Simple, Sensitive, High-Throughput Method for the Quantification of Mitragynine in Rat Plasma Using UPLC-MS and Its Application to an Intravenous Pharmacokinetic Study

Abstract

A simple, sensitive and rapid ultra-performance liquid chromatography-mass spectrometry (UPLC-MS) method was developed and validated for the quantification of mitragynine in rat plasma using amitriptyline hydrochloride as an internal standard. Sample preparation involved a one-step liquid–liquid extraction using methyl t-butyl ether.
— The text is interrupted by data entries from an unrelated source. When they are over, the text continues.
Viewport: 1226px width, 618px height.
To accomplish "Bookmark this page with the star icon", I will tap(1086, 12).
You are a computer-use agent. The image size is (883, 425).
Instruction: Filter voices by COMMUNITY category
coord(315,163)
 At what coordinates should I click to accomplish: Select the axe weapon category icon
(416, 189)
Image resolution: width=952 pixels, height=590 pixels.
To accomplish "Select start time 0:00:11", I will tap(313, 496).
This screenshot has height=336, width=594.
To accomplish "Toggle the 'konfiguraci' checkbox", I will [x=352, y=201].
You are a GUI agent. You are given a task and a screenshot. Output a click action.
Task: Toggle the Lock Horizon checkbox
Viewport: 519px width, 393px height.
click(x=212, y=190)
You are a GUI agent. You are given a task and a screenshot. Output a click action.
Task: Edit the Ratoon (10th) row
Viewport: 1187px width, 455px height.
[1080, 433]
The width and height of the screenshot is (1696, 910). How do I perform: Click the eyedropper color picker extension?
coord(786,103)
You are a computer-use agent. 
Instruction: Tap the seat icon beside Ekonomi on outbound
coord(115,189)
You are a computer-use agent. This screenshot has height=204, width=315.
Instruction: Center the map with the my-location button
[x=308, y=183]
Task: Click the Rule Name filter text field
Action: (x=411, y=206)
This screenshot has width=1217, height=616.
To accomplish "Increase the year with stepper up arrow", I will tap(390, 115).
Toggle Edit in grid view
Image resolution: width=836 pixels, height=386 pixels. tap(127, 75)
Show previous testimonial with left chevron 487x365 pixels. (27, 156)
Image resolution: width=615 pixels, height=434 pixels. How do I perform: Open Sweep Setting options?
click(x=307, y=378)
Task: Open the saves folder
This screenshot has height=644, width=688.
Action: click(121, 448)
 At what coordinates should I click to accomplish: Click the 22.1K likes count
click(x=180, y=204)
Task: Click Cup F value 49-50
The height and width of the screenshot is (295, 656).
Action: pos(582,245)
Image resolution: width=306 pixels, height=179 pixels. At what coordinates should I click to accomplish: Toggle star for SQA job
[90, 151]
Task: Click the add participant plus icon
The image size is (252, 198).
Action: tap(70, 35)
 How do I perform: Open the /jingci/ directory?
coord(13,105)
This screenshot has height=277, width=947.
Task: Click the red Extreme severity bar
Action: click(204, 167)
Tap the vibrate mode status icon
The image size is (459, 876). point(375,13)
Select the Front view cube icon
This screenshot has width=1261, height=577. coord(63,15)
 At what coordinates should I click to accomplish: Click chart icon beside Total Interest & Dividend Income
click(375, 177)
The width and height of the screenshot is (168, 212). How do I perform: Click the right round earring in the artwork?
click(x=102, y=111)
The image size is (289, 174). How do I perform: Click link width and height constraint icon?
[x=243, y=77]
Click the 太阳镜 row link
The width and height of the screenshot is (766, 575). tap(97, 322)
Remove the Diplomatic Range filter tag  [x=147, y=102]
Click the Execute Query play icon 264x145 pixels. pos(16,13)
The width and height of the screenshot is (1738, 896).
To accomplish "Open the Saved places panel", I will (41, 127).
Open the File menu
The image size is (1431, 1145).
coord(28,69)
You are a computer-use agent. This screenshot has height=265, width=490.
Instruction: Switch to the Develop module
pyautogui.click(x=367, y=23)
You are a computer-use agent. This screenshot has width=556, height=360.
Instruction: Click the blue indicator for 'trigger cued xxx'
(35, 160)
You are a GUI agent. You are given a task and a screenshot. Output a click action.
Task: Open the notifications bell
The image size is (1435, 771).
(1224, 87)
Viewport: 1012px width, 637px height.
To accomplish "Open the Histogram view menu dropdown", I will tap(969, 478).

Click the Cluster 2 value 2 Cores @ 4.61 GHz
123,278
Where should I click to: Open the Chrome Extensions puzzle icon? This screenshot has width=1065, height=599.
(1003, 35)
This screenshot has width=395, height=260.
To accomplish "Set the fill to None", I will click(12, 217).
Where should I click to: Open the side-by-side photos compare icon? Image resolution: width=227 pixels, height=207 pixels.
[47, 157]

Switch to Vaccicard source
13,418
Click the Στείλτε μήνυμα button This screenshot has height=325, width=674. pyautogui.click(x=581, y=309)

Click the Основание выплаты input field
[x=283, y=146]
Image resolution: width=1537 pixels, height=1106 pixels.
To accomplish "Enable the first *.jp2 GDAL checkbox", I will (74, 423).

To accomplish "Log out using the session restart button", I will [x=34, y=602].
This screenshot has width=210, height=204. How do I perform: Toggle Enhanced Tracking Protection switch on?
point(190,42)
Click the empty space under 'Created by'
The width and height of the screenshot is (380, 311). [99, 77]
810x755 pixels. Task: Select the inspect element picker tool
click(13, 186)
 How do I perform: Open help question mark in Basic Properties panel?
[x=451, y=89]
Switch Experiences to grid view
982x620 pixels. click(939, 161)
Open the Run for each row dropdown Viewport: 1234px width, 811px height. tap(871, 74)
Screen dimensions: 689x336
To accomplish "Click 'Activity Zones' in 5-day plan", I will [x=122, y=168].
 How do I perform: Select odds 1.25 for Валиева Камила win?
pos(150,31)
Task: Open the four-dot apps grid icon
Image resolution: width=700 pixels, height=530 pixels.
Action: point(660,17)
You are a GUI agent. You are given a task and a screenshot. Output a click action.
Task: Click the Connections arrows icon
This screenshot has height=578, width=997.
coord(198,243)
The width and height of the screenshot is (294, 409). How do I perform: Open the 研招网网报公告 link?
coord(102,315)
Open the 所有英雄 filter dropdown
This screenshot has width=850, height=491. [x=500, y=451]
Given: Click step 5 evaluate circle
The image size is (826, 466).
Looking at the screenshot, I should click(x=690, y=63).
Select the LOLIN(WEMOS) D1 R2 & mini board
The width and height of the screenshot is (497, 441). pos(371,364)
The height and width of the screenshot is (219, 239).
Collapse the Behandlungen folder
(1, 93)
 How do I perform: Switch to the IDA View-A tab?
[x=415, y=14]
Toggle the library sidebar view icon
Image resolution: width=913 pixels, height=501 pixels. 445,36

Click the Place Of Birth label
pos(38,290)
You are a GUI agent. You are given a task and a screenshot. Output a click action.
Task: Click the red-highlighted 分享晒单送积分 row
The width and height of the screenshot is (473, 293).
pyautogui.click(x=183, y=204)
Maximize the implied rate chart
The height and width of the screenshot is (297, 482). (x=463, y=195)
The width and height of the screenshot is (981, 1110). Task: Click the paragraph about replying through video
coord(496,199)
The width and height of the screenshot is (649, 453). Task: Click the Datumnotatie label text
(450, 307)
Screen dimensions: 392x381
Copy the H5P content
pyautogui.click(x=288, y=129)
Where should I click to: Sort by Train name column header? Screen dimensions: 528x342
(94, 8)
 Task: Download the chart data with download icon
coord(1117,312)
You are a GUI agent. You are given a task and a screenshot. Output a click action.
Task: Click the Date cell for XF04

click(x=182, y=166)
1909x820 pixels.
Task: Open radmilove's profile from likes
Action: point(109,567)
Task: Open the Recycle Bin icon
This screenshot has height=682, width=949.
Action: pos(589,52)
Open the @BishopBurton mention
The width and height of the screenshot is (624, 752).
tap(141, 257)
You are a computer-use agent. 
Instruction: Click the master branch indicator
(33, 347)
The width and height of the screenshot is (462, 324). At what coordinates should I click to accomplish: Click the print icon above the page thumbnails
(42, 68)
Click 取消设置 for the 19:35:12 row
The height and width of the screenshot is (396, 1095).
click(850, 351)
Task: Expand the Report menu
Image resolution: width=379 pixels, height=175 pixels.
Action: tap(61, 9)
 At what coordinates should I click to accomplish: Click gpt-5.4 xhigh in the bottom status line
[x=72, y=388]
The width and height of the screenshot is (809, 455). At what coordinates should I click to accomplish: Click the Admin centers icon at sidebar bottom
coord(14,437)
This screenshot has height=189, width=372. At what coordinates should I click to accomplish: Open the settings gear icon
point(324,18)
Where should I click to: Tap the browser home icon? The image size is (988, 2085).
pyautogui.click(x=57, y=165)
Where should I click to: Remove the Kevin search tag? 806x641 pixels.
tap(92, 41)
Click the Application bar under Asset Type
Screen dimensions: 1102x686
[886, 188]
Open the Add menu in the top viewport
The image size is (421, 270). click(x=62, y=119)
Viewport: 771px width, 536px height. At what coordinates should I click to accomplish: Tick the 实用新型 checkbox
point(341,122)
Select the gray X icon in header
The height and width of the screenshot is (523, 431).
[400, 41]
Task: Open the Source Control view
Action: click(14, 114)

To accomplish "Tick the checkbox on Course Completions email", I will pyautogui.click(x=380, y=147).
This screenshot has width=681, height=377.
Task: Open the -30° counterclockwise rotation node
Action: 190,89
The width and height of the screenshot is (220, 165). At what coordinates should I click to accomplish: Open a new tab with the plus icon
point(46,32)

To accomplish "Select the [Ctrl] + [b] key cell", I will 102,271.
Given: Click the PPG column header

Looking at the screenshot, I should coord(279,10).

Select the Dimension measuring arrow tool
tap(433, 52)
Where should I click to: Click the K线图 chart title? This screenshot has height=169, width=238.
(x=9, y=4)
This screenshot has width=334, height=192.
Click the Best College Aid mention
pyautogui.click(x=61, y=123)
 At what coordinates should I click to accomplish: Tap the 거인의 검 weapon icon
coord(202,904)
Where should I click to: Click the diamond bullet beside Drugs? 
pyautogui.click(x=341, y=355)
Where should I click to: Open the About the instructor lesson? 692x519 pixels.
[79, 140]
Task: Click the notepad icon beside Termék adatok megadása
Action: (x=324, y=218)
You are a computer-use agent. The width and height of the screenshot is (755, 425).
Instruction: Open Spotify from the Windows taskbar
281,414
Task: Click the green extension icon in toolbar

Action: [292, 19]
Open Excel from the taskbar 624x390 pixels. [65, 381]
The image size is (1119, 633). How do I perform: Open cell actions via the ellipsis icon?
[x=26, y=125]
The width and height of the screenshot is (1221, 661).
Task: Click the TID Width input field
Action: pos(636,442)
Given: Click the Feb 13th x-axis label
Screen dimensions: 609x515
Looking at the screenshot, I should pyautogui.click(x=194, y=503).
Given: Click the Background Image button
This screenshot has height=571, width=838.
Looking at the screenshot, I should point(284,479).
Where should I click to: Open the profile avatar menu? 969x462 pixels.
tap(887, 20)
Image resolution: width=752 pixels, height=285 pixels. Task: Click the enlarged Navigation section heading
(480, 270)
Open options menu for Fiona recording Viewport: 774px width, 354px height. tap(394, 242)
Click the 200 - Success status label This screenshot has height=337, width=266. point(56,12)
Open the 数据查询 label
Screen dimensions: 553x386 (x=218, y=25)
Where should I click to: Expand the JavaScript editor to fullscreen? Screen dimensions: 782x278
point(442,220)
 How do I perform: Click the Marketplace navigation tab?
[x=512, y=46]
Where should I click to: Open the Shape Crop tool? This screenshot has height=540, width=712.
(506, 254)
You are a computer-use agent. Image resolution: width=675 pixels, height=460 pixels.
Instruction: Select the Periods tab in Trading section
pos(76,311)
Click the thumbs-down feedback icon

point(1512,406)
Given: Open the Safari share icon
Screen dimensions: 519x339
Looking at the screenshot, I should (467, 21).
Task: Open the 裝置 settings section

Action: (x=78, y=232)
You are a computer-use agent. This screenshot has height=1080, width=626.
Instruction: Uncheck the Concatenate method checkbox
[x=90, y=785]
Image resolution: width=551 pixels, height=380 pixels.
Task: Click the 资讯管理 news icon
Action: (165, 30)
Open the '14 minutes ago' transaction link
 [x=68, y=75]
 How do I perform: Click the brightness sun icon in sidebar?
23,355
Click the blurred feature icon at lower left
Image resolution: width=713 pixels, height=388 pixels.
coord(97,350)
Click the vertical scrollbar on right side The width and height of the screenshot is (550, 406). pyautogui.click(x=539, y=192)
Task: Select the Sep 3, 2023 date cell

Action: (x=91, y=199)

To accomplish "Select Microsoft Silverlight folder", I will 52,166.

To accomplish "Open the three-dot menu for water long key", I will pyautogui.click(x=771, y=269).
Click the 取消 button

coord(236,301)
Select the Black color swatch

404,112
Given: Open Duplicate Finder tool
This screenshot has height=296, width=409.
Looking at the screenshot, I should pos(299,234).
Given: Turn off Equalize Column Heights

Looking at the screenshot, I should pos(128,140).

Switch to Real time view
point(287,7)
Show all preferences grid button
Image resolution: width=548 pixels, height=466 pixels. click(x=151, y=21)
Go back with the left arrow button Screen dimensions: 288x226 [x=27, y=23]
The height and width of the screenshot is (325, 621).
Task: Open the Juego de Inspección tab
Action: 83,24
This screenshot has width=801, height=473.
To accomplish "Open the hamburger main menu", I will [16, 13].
Mitragynine was separated on an Acquity UPLC™ BEH HILIC column using isocratic elution with a mobile phase of 10 mM ammonium formate buffer containing 0.1% formic acid:acetonitrile (15:85, v/v). At a flow rate of 0.2 mL min−1, the retention time of mitragynine was found to be 1.3 min. Ionization was performed in the positive ion electrospray mode. The selected mass-to-charge (m/z) ratio transition of mitragynine ion [M + H]+ used in the selected ion recording (SIR) was 399.1. The calibration curve was found to be linear over a concentration range of 1–5,000 ng mL−1 (r = 0.999) with a lower limit of quantification (LLOQ) of 1 ng mL−1. Intra- and inter-day assay variations were found to be less than 15%. The extraction recoveries ranged from 85–93% at the three concentrations (2, 400 and 4,000 ng mL−1) in rat plasma. This method was successfully used to quantify mitragynine in rat plasma following intravenous administration of the compound.